Rewrite the material below, substituting "desktop automation agent" for every occurrence of "computer-use agent" and keeping everything else the same.
:: Available data
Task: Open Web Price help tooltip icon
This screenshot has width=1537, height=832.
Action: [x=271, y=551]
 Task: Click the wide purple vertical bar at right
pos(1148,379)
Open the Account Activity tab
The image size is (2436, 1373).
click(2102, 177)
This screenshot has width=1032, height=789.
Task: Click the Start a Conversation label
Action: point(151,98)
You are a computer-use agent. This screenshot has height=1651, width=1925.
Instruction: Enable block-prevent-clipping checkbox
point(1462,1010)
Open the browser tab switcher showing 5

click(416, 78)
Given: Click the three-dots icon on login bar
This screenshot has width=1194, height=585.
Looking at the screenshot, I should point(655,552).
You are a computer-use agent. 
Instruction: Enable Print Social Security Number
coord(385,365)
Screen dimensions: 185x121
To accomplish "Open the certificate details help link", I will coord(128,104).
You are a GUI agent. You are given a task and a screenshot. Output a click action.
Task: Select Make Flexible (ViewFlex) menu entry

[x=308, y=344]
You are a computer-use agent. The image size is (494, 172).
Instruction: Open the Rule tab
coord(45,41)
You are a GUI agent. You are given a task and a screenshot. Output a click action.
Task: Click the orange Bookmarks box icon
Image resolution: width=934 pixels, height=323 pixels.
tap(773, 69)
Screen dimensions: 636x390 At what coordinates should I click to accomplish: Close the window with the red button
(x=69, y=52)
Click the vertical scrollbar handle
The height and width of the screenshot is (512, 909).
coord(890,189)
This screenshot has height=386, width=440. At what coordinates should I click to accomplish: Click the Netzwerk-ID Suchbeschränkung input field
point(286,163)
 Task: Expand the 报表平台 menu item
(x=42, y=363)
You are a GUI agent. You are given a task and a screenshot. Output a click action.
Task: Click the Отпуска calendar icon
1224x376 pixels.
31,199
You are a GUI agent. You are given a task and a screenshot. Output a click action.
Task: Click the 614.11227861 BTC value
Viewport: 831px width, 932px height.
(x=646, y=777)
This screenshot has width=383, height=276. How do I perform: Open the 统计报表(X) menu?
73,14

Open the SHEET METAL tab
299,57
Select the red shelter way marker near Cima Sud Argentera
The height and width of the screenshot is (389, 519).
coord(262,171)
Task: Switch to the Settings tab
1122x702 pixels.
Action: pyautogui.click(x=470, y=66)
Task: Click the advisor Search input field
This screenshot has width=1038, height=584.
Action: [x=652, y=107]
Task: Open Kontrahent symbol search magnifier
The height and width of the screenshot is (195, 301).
::::
Result:
Task: Open Web Price help tooltip icon
This screenshot has width=1537, height=832.
Action: [x=271, y=551]
 Task: Click the wide purple vertical bar at right
pos(1148,379)
Open the Account Activity tab
The image size is (2436, 1373).
click(2102, 177)
This screenshot has width=1032, height=789.
Task: Click the Start a Conversation label
Action: point(151,98)
You are a desktop automation agent. This screenshot has height=1651, width=1925.
Instruction: Enable block-prevent-clipping checkbox
point(1462,1010)
Open the browser tab switcher showing 5

click(416, 78)
Given: Click the three-dots icon on login bar
This screenshot has width=1194, height=585.
Looking at the screenshot, I should point(655,552).
You are a desktop automation agent. 
Instruction: Enable Print Social Security Number
coord(385,365)
Screen dimensions: 185x121
To accomplish "Open the certificate details help link", I will coord(128,104).
You are a GUI agent. You are given a task and a screenshot. Output a click action.
Task: Select Make Flexible (ViewFlex) menu entry

[x=308, y=344]
You are a desktop automation agent. The image size is (494, 172).
Instruction: Open the Rule tab
coord(45,41)
You are a GUI agent. You are given a task and a screenshot. Output a click action.
Task: Click the orange Bookmarks box icon
Image resolution: width=934 pixels, height=323 pixels.
tap(773, 69)
Screen dimensions: 636x390 At what coordinates should I click to accomplish: Close the window with the red button
(x=69, y=52)
Click the vertical scrollbar handle
The height and width of the screenshot is (512, 909).
coord(890,189)
This screenshot has height=386, width=440. At what coordinates should I click to accomplish: Click the Netzwerk-ID Suchbeschränkung input field
point(286,163)
 Task: Expand the 报表平台 menu item
(x=42, y=363)
You are a GUI agent. You are given a task and a screenshot. Output a click action.
Task: Click the Отпуска calendar icon
1224x376 pixels.
31,199
You are a GUI agent. You are given a task and a screenshot. Output a click action.
Task: Click the 614.11227861 BTC value
Viewport: 831px width, 932px height.
(x=646, y=777)
This screenshot has width=383, height=276. How do I perform: Open the 统计报表(X) menu?
73,14

Open the SHEET METAL tab
299,57
Select the red shelter way marker near Cima Sud Argentera
The height and width of the screenshot is (389, 519).
coord(262,171)
Task: Switch to the Settings tab
1122x702 pixels.
Action: pyautogui.click(x=470, y=66)
Task: Click the advisor Search input field
This screenshot has width=1038, height=584.
Action: [x=652, y=107]
Task: Open Kontrahent symbol search magnifier
The height and width of the screenshot is (195, 301).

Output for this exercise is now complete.